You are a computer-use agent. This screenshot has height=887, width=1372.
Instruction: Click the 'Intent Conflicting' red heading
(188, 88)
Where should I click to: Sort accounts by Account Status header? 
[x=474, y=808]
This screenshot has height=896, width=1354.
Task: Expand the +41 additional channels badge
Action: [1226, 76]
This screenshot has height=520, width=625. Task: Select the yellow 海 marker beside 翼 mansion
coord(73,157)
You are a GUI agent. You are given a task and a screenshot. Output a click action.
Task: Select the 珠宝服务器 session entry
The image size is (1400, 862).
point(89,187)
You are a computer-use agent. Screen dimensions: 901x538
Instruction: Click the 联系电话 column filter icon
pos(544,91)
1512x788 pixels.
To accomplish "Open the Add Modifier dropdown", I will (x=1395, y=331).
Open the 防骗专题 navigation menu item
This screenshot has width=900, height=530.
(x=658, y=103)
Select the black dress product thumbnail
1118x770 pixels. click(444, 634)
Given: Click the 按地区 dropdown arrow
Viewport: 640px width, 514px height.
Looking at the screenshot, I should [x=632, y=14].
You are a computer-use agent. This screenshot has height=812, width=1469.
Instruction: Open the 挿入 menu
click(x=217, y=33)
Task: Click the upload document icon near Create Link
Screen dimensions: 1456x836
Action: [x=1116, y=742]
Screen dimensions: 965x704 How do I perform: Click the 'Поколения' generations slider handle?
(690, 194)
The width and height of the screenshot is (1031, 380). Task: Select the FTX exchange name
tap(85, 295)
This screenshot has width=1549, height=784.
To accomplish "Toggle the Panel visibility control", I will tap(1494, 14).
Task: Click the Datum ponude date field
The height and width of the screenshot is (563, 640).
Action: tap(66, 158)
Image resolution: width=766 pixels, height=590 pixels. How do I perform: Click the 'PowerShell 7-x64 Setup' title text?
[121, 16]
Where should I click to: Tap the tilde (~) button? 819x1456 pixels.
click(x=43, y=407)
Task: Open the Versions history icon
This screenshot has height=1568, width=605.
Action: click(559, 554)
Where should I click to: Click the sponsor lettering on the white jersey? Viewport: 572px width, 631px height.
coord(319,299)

**What is expected**
Copy out everything in the records from the line containing "has height=812, width=1469." down to the line containing "Action: [x=1116, y=742]", without changing anything.

**Exercise answer**
You are a computer-use agent. This screenshot has height=812, width=1469.
Instruction: Open the 挿入 menu
click(x=217, y=33)
Task: Click the upload document icon near Create Link
Screen dimensions: 1456x836
Action: [x=1116, y=742]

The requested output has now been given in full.